__Exercise description__. Please render the material, from the line containing "Given: Open the Altigi GmbH payment of £2.49" through the end, as a JSON list of strings with one string per line. Skip blank lines and leave the pictures out.
----- Input rows
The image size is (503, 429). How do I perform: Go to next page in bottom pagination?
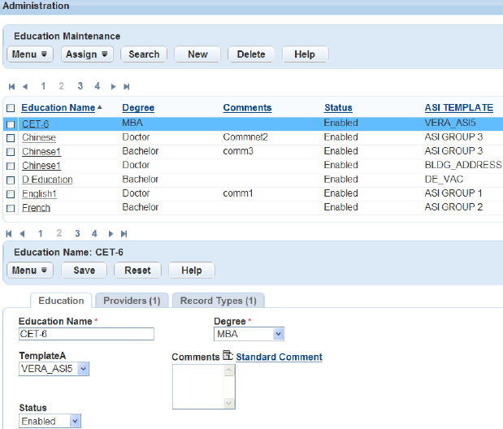coord(111,234)
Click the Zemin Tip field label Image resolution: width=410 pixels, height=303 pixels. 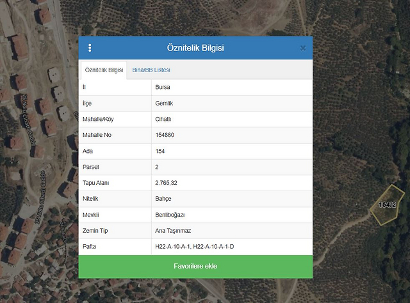click(95, 231)
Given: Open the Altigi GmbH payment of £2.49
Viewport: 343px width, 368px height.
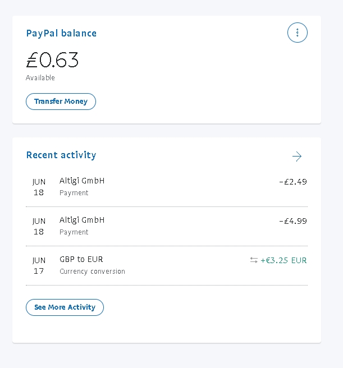Looking at the screenshot, I should (x=167, y=187).
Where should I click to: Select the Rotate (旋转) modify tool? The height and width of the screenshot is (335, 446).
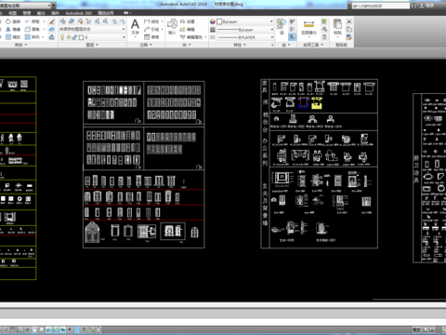(13, 21)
----------
__Result__.
[
  "Given: Open the Altigi GmbH payment of £2.49",
  "Viewport: 343px width, 368px height.",
  "Looking at the screenshot, I should (x=167, y=187).",
  "Where should I click to: Select the Rotate (旋转) modify tool? The height and width of the screenshot is (335, 446).",
  "(13, 21)"
]